#### SOURCE PASSAGE
C.J. Cron is really starting to heat up.

Welcome to the Fantasy Baseball Risers and Fallers article for Week 19 (8/2 – 8/8). I will be covering some of the hottest and coldest players in baseball over the last week. This column aims to provide insight into the featured players’ success and/or struggles. We’ll try and discover if their recent performances have any staying power or if it was just a flash in the pan. The fantasy trade deadline is around the corner, and the race to the playoffs is heating up. Division races are getting tighter in Major League Baseball, and players that switched teams during the craziest trade deadline in recent memory are setting in with their new squads.
########
◆ TASK INSTRUCTIONS ◆
(a) List every week number and date that appears in the fantasy baseball passage.
(b) What does the fantasy baseball passage call the most recent Major League Baseball trade deadline?
(c) Carry on the fantasy baseball risers and fallers article from its last sentence.
#### RECORDS SHOWN
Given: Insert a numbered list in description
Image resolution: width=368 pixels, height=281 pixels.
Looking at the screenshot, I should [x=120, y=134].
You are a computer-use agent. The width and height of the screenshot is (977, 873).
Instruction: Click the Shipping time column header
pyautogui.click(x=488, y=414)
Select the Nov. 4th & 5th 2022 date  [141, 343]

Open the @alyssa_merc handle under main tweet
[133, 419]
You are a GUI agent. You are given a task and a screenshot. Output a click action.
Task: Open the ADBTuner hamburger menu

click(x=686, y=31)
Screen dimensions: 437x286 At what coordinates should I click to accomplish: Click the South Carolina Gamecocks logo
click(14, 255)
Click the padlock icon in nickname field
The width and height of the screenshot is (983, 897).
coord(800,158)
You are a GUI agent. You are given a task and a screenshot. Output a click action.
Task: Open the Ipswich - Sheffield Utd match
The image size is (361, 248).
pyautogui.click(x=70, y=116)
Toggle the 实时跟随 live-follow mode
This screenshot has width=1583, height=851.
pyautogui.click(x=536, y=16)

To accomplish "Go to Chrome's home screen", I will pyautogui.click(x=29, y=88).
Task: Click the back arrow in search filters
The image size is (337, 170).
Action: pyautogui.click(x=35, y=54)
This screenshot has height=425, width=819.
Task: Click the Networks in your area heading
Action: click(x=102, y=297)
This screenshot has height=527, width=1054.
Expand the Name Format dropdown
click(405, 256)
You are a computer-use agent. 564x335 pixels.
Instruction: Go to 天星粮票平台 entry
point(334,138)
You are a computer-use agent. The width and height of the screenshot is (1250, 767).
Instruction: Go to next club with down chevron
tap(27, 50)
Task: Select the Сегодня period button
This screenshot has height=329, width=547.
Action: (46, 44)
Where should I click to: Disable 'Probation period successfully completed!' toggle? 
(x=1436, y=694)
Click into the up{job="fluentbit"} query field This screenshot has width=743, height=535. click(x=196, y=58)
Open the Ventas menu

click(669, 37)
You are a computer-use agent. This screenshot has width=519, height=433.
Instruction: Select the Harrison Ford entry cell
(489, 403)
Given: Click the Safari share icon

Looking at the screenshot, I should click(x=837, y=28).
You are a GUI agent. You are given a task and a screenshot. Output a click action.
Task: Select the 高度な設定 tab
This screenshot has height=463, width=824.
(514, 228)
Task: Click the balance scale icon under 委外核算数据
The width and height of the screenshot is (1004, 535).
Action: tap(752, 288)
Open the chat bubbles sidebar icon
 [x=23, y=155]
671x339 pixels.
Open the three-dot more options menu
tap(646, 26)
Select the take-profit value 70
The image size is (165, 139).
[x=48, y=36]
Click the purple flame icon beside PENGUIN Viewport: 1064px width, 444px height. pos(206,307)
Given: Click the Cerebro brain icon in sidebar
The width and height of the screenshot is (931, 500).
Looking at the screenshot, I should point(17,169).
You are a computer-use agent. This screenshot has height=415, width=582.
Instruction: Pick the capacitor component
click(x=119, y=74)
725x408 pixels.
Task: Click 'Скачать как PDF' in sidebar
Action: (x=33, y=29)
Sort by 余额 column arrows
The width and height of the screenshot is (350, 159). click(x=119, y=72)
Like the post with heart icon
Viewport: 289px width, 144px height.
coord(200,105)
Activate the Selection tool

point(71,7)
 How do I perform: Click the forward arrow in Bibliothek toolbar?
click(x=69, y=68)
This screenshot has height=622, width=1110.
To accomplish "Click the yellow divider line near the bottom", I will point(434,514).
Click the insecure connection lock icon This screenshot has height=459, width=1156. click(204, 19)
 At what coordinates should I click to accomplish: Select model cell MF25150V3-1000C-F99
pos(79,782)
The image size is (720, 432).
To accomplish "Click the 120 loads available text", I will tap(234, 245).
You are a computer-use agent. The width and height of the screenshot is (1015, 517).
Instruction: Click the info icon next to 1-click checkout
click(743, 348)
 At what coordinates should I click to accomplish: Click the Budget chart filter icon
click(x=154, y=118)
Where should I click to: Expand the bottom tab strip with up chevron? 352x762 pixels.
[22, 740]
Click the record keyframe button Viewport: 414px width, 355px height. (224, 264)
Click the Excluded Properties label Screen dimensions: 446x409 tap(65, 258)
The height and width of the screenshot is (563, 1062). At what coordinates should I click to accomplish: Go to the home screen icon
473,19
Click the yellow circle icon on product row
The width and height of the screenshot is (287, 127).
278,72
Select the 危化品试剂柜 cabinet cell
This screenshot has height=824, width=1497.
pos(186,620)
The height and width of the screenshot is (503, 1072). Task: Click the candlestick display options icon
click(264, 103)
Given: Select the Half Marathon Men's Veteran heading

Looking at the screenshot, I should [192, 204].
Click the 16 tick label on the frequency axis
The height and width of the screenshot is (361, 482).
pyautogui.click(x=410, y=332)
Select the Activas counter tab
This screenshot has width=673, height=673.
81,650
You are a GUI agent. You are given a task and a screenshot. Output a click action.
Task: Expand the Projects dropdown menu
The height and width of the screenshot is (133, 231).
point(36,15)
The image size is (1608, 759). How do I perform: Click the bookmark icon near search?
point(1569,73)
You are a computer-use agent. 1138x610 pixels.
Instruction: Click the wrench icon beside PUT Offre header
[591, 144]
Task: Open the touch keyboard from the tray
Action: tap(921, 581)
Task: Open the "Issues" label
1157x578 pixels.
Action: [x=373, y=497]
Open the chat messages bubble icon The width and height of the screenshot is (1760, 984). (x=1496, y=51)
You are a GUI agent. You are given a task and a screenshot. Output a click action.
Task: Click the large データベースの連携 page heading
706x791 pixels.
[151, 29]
########
◆ RESULTS BY TASK ◆
(a) Week 19, 8/2, 8/8

(b) The craziest trade deadline in recent memory.

(c)
It’s more important than ever to pay attention to the happenings all around MLB even though we’re still in the “dog days” of mid-August. NFL training camp has begun, and pre-draft fantasy football coverage is well underway, so it can be easy to lose track of fantasy baseball. Casual managers have most likely checked out by now, but if you can’t get enough of this stuff, then you’re probably reading this article. Experienced and competitive managers (like you) know that this is the time to hunker down and focus with the playoffs just a few weeks away. This is where we separate the serious from the casual. It’s important to pay attention to which players are “rising” and which ones are “falling.” That way, we’ll know who to target and avoid in any last-minute trades as we try to bolster our teams for a playoff push.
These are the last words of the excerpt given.